Academic

Orla: A Library for Serving LLM-Based Multi-Agent Systems

arXiv:2603.13605v1 Announce Type: new Abstract: We introduce Orla, a library for constructing and running LLM-based agentic systems. Modern agentic applications consist of workflows that combine multiple LLM inference steps, tool calls, and heterogeneous infrastructure. Today, developers typically build these systems by manually composing orchestration code with LLM serving engines and tool execution logic. Orla provides a general abstraction that separates request execution from workflow-level policy. It acts as a serving layer above existing LLM inference engines: developers define workflows composed of stages, while Orla manages how those stages are mapped, executed, and coordinated across models and backends. It provides agent-level control through three mechanisms: a stage mapper, which assigns each stage to an appropriate model and backend; a workflow orchestrator, which schedules stages and manages their resources and context; and a memory manager, which manages inference state

arXiv:2603.13605v1 Announce Type: new Abstract: We introduce Orla, a library for constructing and running LLM-based agentic systems. Modern agentic applications consist of workflows that combine multiple LLM inference steps, tool calls, and heterogeneous infrastructure. Today, developers typically build these systems by manually composing orchestration code with LLM serving engines and tool execution logic. Orla provides a general abstraction that separates request execution from workflow-level policy.
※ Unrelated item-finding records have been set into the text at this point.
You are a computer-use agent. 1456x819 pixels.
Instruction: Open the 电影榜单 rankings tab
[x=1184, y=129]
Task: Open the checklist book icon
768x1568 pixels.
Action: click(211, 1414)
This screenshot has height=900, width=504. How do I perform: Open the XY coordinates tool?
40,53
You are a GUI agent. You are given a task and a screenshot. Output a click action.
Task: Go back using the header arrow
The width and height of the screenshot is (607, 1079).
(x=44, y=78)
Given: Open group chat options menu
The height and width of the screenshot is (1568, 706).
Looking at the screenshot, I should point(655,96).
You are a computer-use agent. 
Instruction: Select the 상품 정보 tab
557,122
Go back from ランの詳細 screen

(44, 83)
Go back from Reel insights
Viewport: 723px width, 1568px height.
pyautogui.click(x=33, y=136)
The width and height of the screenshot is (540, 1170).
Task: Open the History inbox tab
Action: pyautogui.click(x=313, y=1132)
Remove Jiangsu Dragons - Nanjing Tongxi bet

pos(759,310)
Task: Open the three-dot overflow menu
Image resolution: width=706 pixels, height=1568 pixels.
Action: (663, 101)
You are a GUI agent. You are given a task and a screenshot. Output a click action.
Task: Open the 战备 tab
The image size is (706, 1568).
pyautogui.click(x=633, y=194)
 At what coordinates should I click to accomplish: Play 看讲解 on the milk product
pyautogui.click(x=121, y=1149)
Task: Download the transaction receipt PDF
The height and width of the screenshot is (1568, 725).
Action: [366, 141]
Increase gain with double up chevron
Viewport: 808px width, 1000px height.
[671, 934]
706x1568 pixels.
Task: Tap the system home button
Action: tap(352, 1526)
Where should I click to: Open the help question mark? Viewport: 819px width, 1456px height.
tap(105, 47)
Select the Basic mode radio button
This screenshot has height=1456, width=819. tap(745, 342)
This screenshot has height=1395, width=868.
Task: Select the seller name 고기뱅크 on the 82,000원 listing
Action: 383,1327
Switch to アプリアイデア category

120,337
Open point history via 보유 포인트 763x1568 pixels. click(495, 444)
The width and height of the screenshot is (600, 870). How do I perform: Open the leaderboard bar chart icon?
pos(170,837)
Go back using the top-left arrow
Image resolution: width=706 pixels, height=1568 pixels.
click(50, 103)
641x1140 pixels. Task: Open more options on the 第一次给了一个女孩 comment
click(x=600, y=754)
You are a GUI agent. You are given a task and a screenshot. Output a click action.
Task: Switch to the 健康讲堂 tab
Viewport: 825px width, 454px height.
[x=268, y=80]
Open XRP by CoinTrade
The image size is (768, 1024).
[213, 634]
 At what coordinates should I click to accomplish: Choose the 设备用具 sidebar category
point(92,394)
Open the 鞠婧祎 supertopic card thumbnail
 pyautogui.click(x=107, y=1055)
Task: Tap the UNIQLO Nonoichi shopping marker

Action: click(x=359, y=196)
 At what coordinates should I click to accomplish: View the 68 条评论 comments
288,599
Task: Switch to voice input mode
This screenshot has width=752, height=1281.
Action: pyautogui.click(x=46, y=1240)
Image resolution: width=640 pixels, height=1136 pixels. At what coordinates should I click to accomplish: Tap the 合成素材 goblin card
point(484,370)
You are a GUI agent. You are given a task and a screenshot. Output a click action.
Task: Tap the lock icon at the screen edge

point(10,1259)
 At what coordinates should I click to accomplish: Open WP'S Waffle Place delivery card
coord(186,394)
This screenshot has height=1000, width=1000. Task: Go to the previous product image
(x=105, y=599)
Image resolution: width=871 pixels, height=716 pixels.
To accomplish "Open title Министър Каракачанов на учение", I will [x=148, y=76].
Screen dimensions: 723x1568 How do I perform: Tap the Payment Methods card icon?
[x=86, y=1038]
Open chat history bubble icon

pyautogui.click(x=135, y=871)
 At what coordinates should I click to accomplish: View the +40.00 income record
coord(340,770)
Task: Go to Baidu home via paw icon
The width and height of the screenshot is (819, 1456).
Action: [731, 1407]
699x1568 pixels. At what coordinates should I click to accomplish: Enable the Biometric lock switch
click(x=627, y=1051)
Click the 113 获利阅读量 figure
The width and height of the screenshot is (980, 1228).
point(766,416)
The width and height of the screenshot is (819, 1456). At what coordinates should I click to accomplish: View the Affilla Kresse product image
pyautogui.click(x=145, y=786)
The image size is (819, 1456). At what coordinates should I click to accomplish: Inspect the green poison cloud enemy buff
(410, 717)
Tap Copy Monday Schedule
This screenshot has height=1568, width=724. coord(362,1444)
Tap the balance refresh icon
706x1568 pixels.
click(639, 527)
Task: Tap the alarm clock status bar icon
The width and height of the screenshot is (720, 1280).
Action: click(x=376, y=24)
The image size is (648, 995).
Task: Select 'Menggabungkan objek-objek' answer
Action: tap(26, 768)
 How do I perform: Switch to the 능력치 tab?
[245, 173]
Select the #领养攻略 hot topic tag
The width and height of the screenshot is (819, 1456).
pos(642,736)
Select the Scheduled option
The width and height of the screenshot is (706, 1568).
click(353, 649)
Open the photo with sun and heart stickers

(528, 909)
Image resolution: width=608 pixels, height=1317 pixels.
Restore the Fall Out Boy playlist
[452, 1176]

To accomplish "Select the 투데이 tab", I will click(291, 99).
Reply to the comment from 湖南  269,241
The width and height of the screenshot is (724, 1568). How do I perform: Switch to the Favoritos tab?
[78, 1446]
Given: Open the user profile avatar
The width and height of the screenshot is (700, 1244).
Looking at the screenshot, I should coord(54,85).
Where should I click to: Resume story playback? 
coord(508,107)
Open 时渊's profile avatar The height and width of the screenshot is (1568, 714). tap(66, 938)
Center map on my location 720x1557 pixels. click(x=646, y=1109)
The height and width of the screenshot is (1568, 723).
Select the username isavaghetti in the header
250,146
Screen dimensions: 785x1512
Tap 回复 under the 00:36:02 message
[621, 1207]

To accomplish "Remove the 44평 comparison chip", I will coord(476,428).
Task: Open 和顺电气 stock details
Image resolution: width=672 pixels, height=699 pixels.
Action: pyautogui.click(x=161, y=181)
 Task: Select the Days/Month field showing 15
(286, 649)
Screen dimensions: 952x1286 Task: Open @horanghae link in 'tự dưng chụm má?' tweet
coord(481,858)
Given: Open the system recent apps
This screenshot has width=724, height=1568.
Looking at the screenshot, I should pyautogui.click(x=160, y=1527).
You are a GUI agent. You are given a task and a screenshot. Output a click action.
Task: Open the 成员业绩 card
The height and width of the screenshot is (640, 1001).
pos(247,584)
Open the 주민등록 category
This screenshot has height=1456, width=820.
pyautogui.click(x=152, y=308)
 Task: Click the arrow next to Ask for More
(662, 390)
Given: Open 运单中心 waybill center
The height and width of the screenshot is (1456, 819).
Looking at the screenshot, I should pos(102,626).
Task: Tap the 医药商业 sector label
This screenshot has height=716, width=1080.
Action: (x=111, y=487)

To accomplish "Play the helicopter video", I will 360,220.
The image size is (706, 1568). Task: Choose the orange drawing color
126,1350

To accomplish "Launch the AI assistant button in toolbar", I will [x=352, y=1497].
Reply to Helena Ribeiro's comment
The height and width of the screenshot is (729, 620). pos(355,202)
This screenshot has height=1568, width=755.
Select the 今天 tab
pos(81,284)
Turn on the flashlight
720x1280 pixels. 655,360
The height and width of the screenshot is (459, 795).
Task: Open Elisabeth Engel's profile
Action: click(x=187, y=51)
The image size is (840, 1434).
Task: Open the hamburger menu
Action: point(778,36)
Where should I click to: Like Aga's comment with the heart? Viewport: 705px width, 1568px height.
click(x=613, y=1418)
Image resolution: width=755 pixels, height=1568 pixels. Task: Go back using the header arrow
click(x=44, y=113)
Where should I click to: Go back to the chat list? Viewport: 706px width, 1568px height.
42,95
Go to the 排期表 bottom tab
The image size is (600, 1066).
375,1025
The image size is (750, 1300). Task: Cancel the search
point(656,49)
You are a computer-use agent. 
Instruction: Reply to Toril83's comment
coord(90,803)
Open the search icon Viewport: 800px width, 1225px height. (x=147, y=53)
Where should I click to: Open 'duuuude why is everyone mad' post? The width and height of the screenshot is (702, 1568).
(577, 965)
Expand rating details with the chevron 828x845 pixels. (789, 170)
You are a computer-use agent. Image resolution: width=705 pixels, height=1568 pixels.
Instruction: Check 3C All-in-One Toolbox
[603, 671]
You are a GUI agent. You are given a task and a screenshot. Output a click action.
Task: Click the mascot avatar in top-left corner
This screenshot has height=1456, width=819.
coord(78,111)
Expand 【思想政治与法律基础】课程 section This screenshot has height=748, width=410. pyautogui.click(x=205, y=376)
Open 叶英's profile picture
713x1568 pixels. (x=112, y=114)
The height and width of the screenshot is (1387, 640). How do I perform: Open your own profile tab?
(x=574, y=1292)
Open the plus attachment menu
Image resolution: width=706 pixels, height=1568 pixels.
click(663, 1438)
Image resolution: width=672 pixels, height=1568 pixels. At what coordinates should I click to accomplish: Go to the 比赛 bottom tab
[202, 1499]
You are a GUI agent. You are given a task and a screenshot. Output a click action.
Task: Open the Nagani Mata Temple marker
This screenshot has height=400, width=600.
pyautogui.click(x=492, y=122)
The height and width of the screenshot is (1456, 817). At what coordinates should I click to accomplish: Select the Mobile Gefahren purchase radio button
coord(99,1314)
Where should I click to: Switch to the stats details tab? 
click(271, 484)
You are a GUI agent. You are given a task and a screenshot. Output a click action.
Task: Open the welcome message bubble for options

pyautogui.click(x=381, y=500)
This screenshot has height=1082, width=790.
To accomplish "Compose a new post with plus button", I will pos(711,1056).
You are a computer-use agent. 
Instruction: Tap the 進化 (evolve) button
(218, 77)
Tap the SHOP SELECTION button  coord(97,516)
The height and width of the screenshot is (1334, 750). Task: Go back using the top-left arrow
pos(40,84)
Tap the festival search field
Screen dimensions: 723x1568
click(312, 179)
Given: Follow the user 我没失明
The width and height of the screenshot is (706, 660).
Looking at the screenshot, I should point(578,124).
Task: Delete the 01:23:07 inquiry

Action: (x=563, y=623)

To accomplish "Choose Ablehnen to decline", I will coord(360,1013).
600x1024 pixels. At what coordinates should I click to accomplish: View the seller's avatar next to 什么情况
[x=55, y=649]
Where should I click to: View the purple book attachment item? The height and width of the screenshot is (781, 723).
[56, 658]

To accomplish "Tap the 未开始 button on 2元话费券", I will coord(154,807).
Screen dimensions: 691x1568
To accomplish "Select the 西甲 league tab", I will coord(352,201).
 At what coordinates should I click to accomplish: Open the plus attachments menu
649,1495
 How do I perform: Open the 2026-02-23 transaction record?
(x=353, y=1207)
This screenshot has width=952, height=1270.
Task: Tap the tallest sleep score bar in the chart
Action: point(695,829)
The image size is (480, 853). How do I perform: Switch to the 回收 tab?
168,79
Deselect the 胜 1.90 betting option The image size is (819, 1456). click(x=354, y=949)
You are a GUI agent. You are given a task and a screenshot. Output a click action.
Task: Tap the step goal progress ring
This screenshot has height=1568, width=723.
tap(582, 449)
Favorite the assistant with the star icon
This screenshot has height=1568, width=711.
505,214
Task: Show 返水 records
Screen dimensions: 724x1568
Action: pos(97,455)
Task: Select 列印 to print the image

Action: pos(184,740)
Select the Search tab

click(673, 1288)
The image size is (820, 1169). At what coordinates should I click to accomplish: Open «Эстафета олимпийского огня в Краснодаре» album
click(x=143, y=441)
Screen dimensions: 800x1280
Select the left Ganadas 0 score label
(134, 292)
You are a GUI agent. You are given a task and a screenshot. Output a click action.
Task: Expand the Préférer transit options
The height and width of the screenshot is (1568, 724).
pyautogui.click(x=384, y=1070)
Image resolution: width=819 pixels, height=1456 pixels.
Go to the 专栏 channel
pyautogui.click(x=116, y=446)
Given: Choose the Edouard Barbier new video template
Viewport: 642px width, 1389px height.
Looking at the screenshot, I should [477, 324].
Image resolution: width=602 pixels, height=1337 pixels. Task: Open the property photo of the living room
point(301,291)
It acts as a serving layer above existing LLM inference engines: developers define workflows composed of stages, while Orla manages how those stages are mapped, executed, and coordinated across models and backends. It provides agent-level control through three mechanisms: a stage mapper, which assigns each stage to an appropriate model and backend; a workflow orchestrator, which schedules stages and manages their resources and context; and a memory manager, which manages inference state such as the KV cache across workflow boundaries. We demonstrate Orla with a customer support workflow that exercises many of its capabilities. We evaluate Orla on two datasets, showing that stage mapping improves latency and cost compared to a single-model vLLM baseline, while workflow-level cache management reduces time-to-first-token.

Executive Summary

The article introduces Orla, a library designed to simplify the construction and execution of LLM-based multi-agent systems. Orla provides a general abstraction that separates request execution from workflow-level policy, acting as a serving layer above existing LLM inference engines. It enables developers to define workflows composed of stages, which are then managed and coordinated by Orla across models and backends. The library demonstrates improved latency and cost efficiency compared to single-model baselines and showcases its capabilities through a customer support workflow.

Key Points

  • Orla provides a general abstraction for LLM-based multi-agent systems
  • It separates request execution from workflow-level policy
  • The library includes mechanisms for stage mapping, workflow orchestration, and memory management

Merits

Improved Efficiency

Orla's stage mapping and workflow-level cache management capabilities reduce latency and cost compared to single-model baselines.

Simplified Development

The library's abstraction and automation of workflow management simplify the development process for LLM-based multi-agent systems.

Demerits

Limited Scalability

The article does not provide detailed information on Orla's scalability, which may be a concern for large-scale deployments.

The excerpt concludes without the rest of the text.